Another limitation is that, while patient and tumor data reported in the SENOMIC trial were validated by scrutinizing every participant’s pathology reports, data from cancer registers are less rigorously managed. A validation of the NKBC in 2015, however, demonstrated an excellent data quality with a concordance between NKBC data and validation data of more than 90% [21, 24]. We therefore propose that a comparative analysis between trial data and a national register is an excellent method for external validity analyses to determine how representative patients included in a trial are for patients in the eligible background population, and how large selection effects one needs to take into account when interpreting and implementing trial results.

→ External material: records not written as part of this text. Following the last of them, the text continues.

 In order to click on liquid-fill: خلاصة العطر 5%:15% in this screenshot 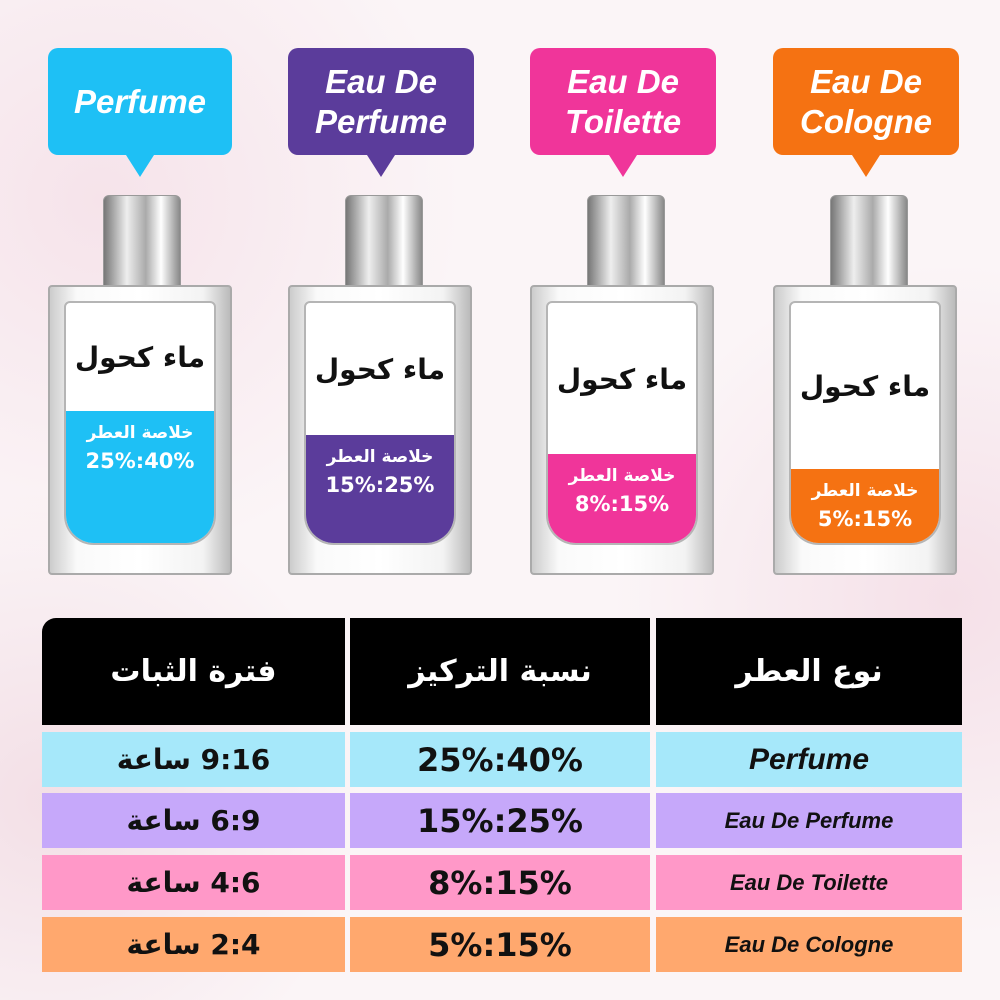, I will do `click(865, 506)`.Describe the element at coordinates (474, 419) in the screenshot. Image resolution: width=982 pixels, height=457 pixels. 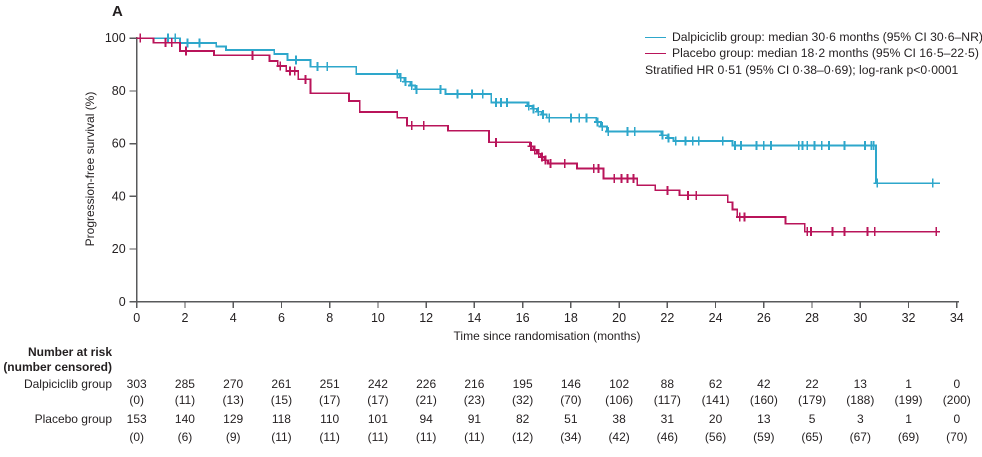
I see `risk-value: 91` at that location.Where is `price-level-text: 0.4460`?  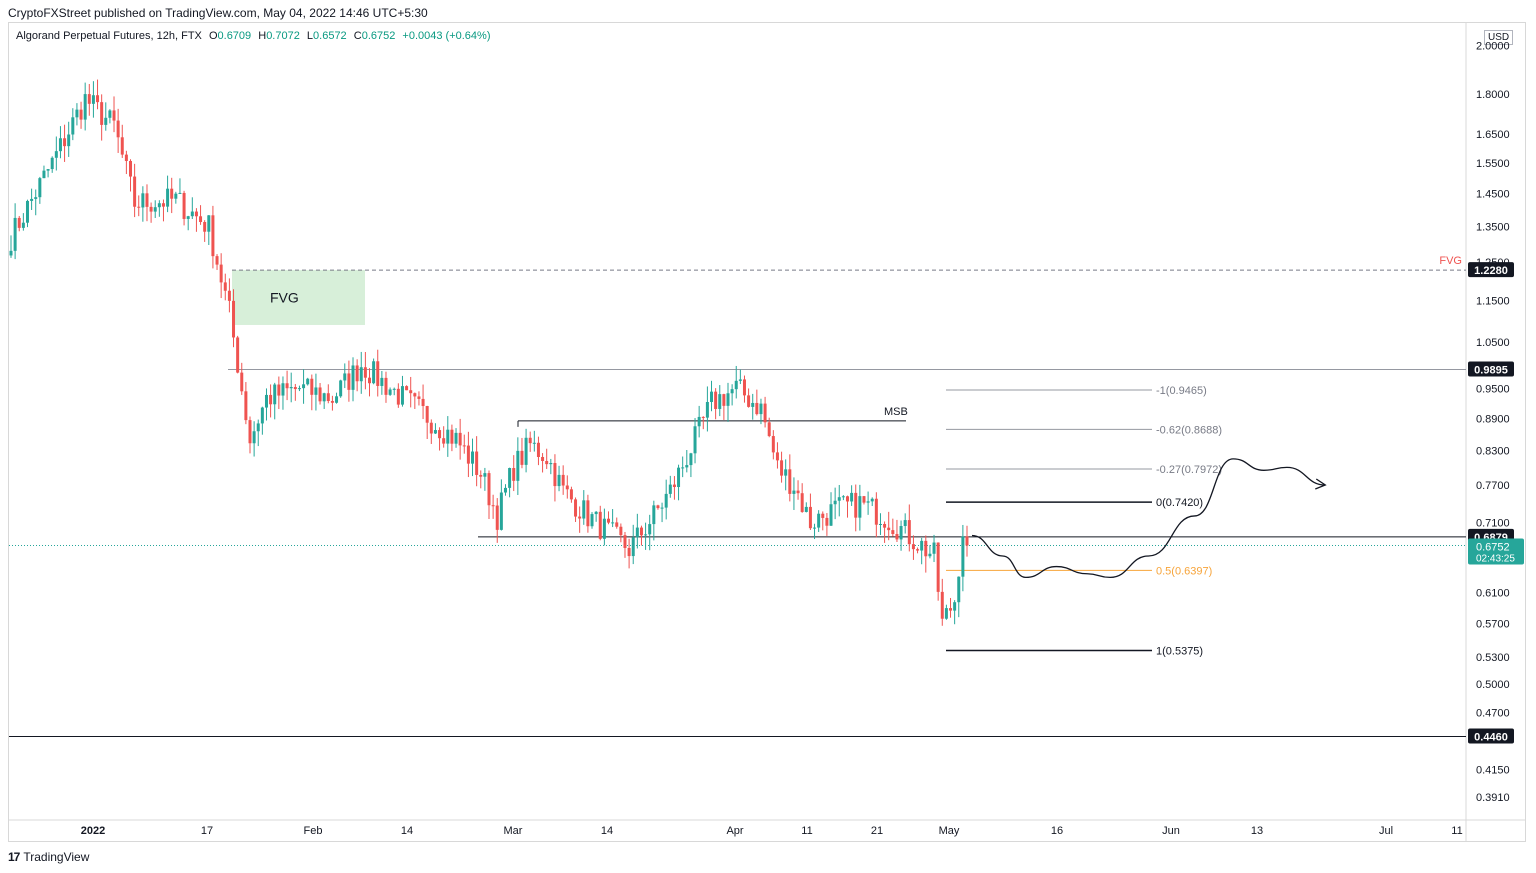
price-level-text: 0.4460 is located at coordinates (1491, 737).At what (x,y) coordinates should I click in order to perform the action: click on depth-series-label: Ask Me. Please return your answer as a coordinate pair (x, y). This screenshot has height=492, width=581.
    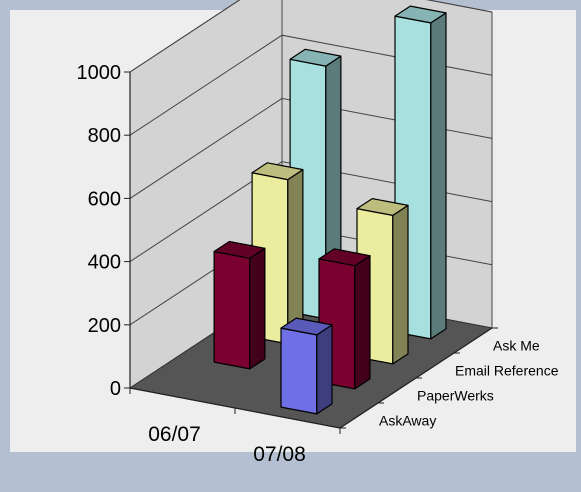
    Looking at the image, I should click on (516, 346).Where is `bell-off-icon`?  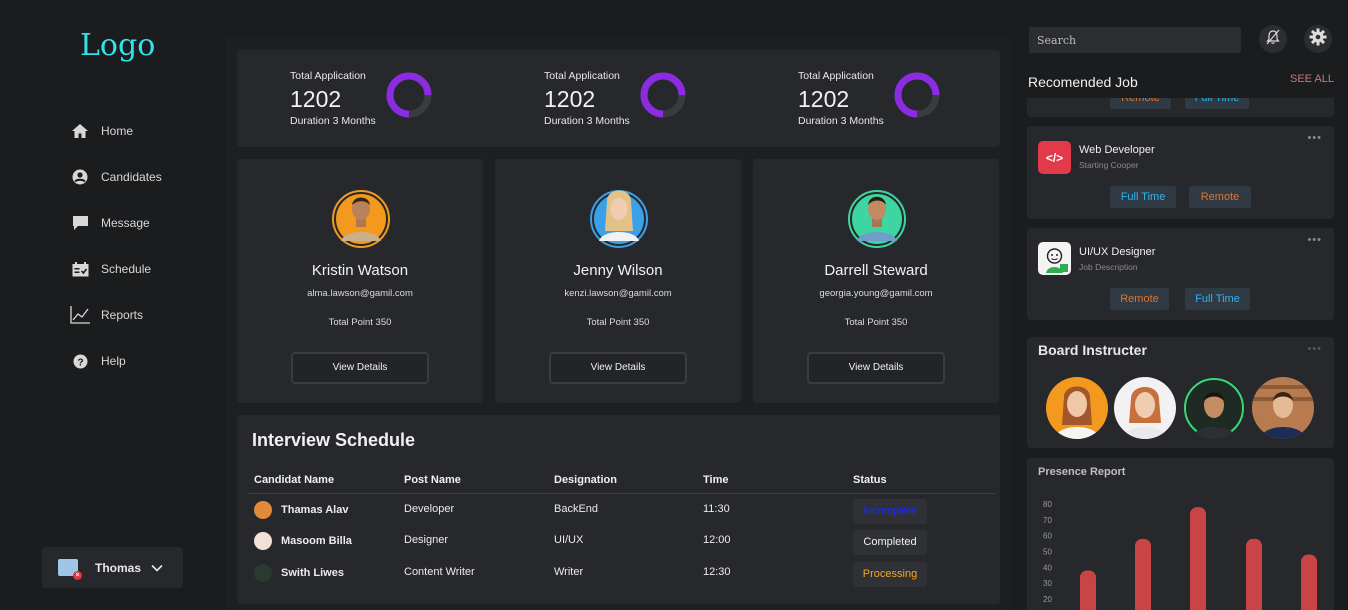 bell-off-icon is located at coordinates (1273, 40).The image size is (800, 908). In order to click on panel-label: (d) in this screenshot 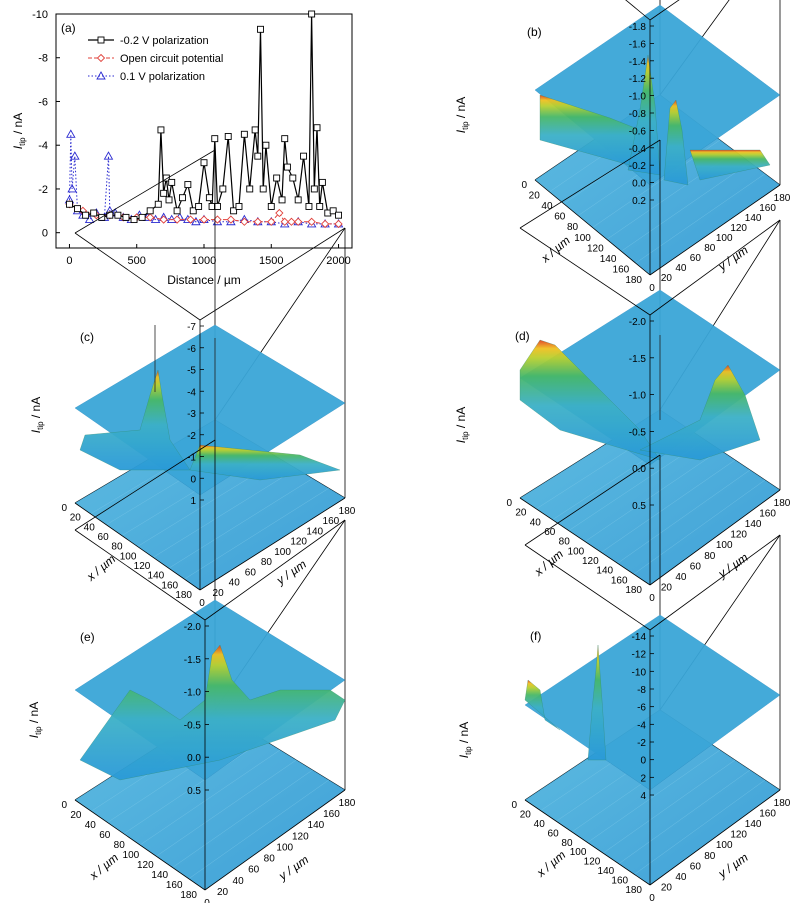, I will do `click(522, 336)`.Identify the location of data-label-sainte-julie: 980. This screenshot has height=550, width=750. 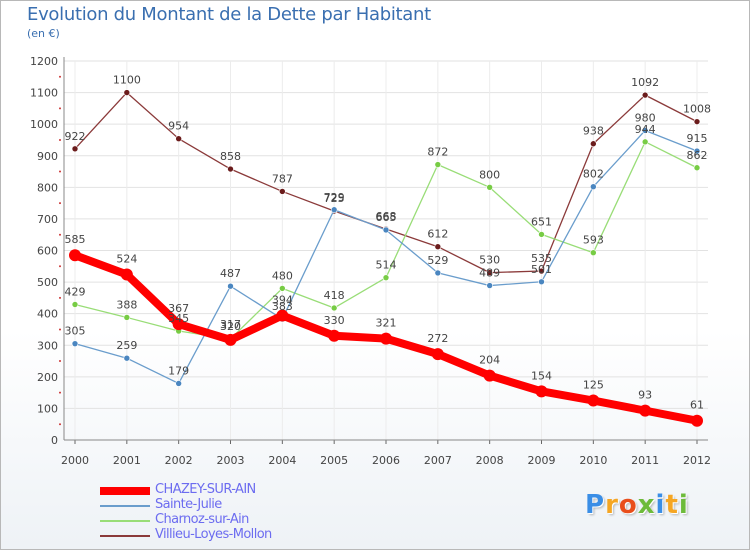
(646, 118).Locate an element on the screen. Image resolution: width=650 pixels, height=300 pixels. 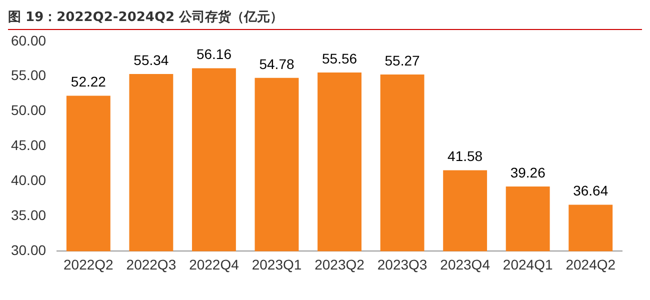
x-tick-label: 2024Q1 is located at coordinates (528, 264).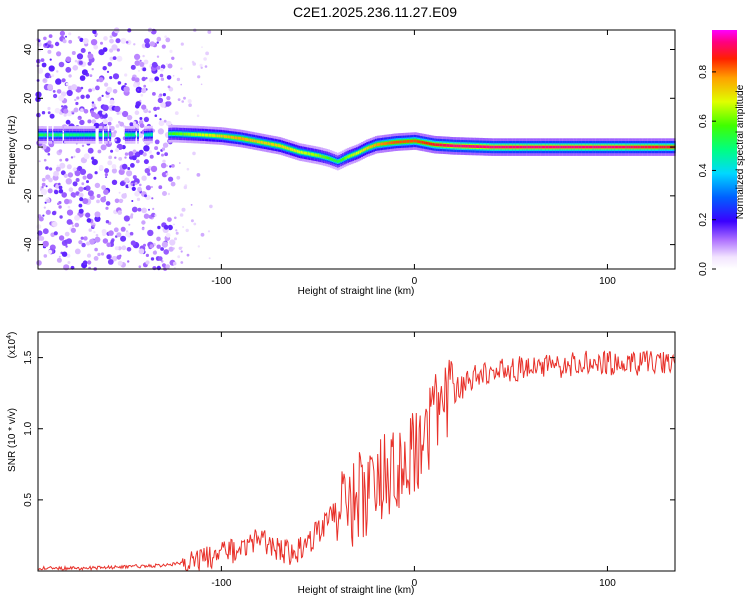 The image size is (750, 600). What do you see at coordinates (28, 428) in the screenshot?
I see `y-tick-label: 1.0` at bounding box center [28, 428]. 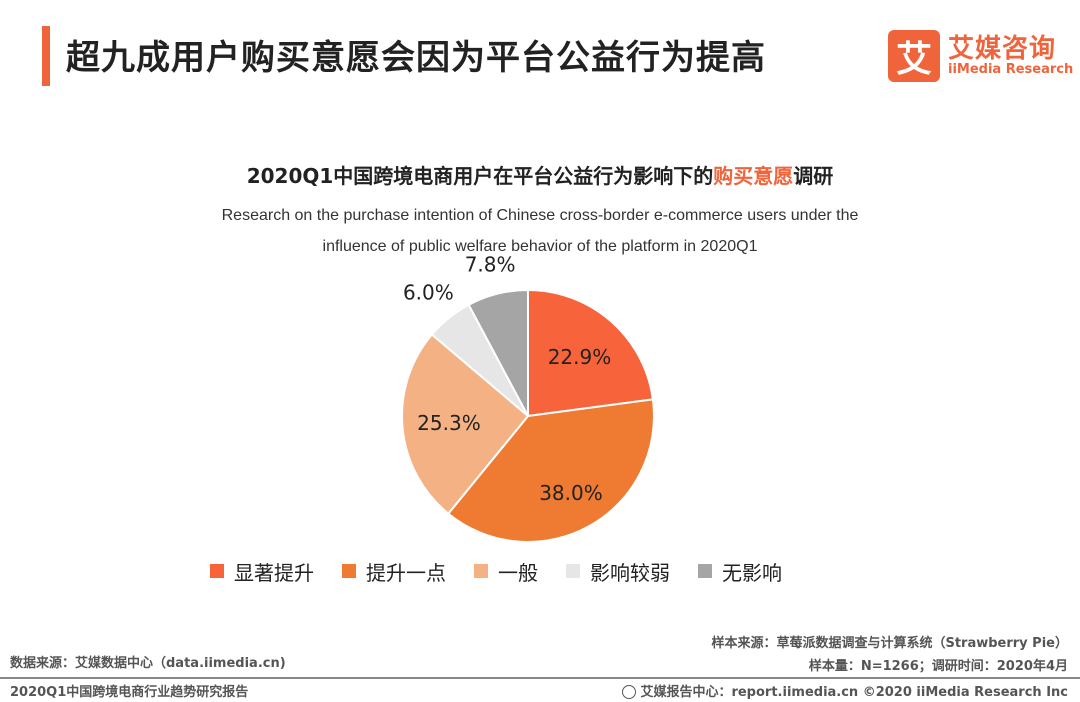 I want to click on legend-item-1: 显著提升, so click(x=262, y=572).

To our knowledge, there are no previous reports exploring the representativeness of trial data examining the oncological safety after less extensive axillary surgery. As the present comparison indicates an acceptable concordance of trial participants and NKBC population, future results from the SENOMIC trial can safely be applied to the eligible target population. However, there were small differences between the groups that one need to consider when implementing the results, not least the suggested difference in mastectomy rate. Today, the SENOMIC trial continues to include breast cancer patients with SLN micrometastases who undergo mastectomy. As the inclusion criteria have been extended to include larger tumors, the feasibility of omitting completion ALND will subsequently be clarified in further important subgroups.